Rather than you counting your increased heart rate as the frustrations of static traffic build, a train journey can allow you to count the pages you have left of your current novel. Instead of the car horns soundtracking your morning journey, you can listen to the latest release from your favourite band. Rather than falling out the door into the driving seat, there is also the associated walk to the station. This allows you to get in some exercise and chip away at the recommended 150 minutes a week.

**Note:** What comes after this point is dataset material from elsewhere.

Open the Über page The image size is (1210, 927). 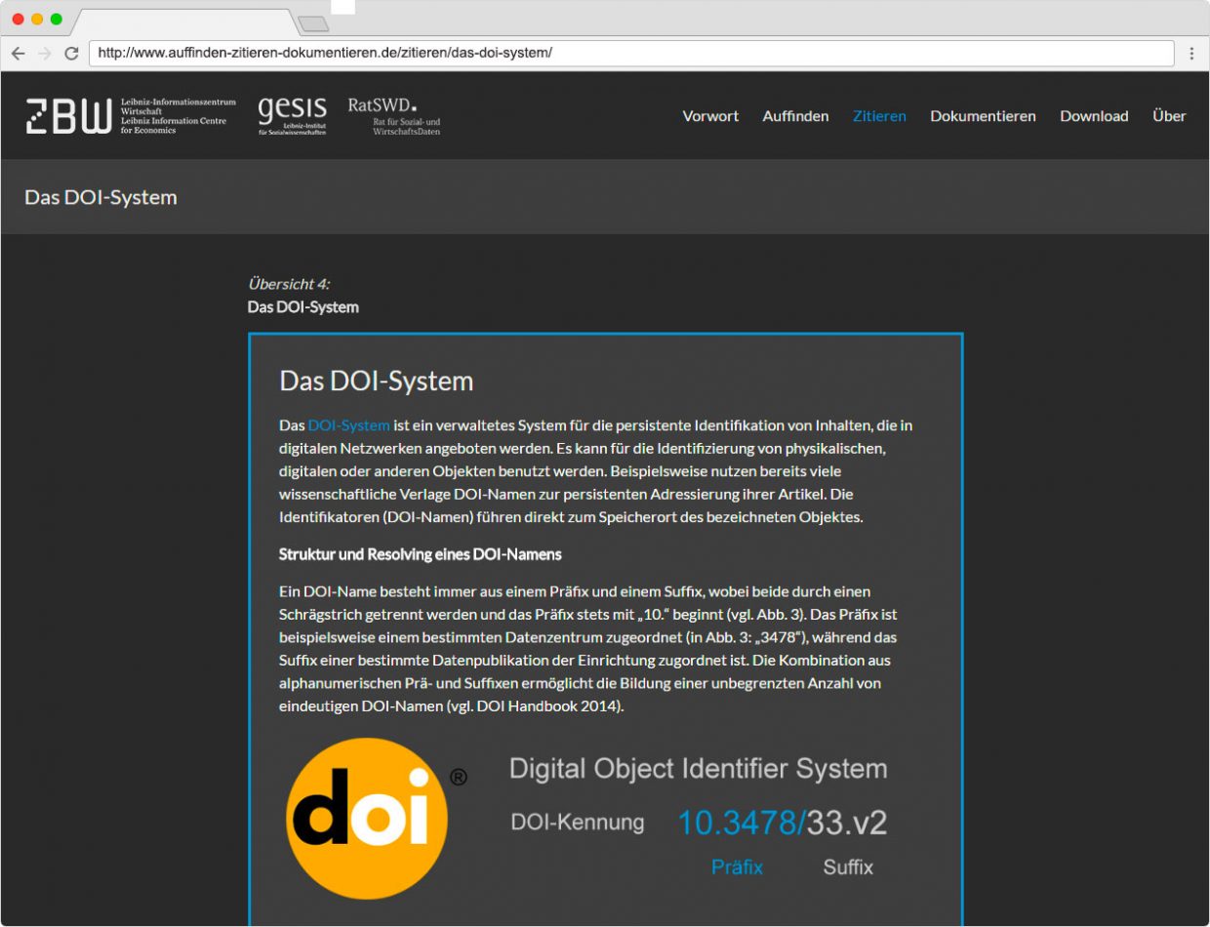point(1169,115)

There are also many other ways to make the most of your commute when you are not behind the wheel of a car. With your eyes, hands and mind free to busy yourself with what you enjoy, or what is productive, commuting time can be elevated from your least favourite time to a period of the day when you can get lots done. Here are a few examples for inspiration.

Dive into podcasts

There is a podcast on absolutely everything these days. No matter how niche your interests, it is likely you’ll be able to find people who’ve recorded a conversation about it. Podcast providers such as Acast and Google Podcasts make it easy to search for the pod that appeals to you. There are gripping true crime series such as Serial, insightful film shows such as Kermode and Mayo’s Film Review or whole series dedicated to 1990s football like Quickly Kevin Will He Score.

Enjoy the classics

Like a lot of people, you might get a gnawing guilt about not being knowledgeable on some of the accepted pillars of culture. That famous novel that everyone seems to have read and is constantly referenced or the album which has influenced a thousand artists, may have always evaded your radar. The average daily commuter time for a UK worker is 54 minutes. That’s nearly five hours a week you could be spending getting to grips with the classics. If you are dealing in 45 minute long player albums you can get can through six a week. You could do the whole western pop canon in a few months! And a book club with your friends could be really fun and productive with all that time devoted to reading.

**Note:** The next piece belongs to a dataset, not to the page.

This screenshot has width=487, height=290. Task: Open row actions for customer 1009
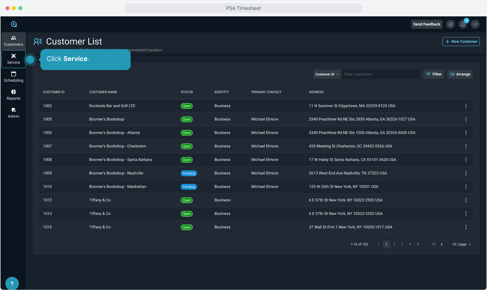click(466, 173)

The benefits of meditation are being promoted to us endlessly. From reducing our anxiety levels to extending concentrations spans, improving our memories to controlling addictions, this free, accessible-to-all activity really is life-changing. For many, the limiting factor to daily meditation is time and an ability to stay still when knowing there’s a to-do list as long as your arm shoving you into action. With a train-bound commute you only have time and the need to sit still. Apps like Headspace and Calm can help the process or you can combine it with another relaxing activity like writing a journal or listening to ambient music.

Keep in contact

Despite the galaxy of social media now available to us and ubiquitous amongst our peers, we still manage to lose touch with friends who meant so much to us at various times in our lives. Instead of reaching out to dear ones we judge people we care less about upon seeing their latest vacation snaps or humble brag about their sports car. Make your engagement with social media positive by dropping a text to that friend you haven’t found the time to catch up with in six months.

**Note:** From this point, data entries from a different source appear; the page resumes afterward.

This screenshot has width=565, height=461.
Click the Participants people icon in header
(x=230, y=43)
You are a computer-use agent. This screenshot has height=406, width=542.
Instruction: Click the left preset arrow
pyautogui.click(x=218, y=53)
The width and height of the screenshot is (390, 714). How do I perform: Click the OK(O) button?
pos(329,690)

Increase your productivity

When taking your seat on the train it is tempting to switch off, surf Instagram or just will the carriage to propel you back home as soon as possible. Just to be on the sofa watching the next episode of your current Netflix obsession or sit on the sofa and return to Instagram. These are all valid uses of your spare time and everyone needs downtime. However, wouldn’t it provide extra peace of mind, once you are back in your living room in your pants, knowing you used that commute to tick off some to-dos. You may even make a list for the next day so you can start the day running. Think about it.

Rediscover the joys of print media

If you do sit at a desk all day starring at a computer screen, leave work glued to your phone screen, then get home to connect with your television screen, you won’t get square eyes (a popular theory amongst 90s parents). However, overdosing on screen time can have detrimental effects on us such as sleep disruption and may even adversely affect your brain. Why not use your commute to take a break from the screen and reacquaint yourself with good old fashioned print media. This could be a monthly magazine on your hobby, a newspaper to keep you up-to-date on current affairs or a free magazine which can be picked up at lots of cafés in town.

Start a hobby

The five hours a week you spend on your commute could be used sparking a new interest. Your commute is the part of your day when you can really immerse yourself in your new creative writing hobby or slot in another piece of the jigsaw in an ongoing research project. There’s also the pleasures of puzzles and games like Sudoku to sharpen your mind and while away the time.